Authors: The training loss is deliberately restricted to finite-volume residuals so that the PICNN learns the local TPFA flux structure; thermodynamic consistency and bounds are enforced exclusively by the subsequent post-processing step of Li et al. To address the concern we will include, in the revised Section 3.3 and a new supplementary table, statistics on the magnitude of the corrections (e.g., maximum and mean changes in saturation and pressure) and any failure rates of the post-processing step across all tested permeability realizations. These data will quantify how close the raw PICNN outputs remain to the admissible set. revision: yes
Circularity Check
No significant circularity; empirical surrogate claim is self-contained
full rationale
The paper proposes training a PICNN on finite-volume residuals (using TPFA) to serve as a surrogate for the prediction step inside the existing Li et al. physics-preserving prediction-correction framework, followed by post-processing to enforce stability, conservation, and bounds. The central assertion is an empirical one: numerical experiments demonstrate that this replacement is feasible. No derivation chain is presented that reduces a claimed result to its own fitted inputs by construction, nor are there self-definitional equations, load-bearing self-citations from the same authors, uniqueness theorems imported from prior work, or ansatzes smuggled via citation. The training objective (residual matching) and the post-processing correction are distinct steps; the former approximates the discrete system while the latter supplies the thermodynamic constraints. This is standard surrogate modeling and does not meet the criteria for circularity.

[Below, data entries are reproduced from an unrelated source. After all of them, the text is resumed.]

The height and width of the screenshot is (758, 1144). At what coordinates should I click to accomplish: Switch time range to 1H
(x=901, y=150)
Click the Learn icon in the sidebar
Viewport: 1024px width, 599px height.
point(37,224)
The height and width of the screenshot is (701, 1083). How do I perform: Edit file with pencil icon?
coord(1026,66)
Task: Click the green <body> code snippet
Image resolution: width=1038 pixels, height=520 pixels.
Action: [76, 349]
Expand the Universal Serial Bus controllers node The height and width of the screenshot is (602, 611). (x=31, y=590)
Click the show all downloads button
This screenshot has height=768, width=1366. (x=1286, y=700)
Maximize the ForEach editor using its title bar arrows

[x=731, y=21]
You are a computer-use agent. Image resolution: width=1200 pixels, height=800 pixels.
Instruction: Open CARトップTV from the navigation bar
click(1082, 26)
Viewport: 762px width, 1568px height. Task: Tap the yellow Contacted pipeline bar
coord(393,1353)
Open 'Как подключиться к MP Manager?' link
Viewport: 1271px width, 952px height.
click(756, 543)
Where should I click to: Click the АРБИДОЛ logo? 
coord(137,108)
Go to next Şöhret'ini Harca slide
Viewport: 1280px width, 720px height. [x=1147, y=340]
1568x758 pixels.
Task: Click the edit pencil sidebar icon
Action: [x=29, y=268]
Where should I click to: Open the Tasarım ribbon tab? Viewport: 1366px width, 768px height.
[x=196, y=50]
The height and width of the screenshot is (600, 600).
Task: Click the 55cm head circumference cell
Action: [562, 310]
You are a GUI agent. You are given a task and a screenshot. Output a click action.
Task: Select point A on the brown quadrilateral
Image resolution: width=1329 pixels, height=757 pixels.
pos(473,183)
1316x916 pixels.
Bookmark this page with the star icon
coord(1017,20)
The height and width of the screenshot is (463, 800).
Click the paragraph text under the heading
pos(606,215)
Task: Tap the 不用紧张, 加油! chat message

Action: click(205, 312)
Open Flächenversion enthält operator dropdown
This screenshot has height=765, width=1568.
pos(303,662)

Axiom & Free-Parameter Ledger
free parameters (1)
- PICNN network weights and hyperparameters
axioms (2)
- domain assumption The prediction-correction scheme of Li et al. 2025 produces energy-stable, mass-conservative, bounds-preserving solutions when the predictor is sufficiently accurate.
- domain assumption Two-point flux approximation using neighboring cell-centered unknowns adequately approximates interfacial normal gradients for the target model.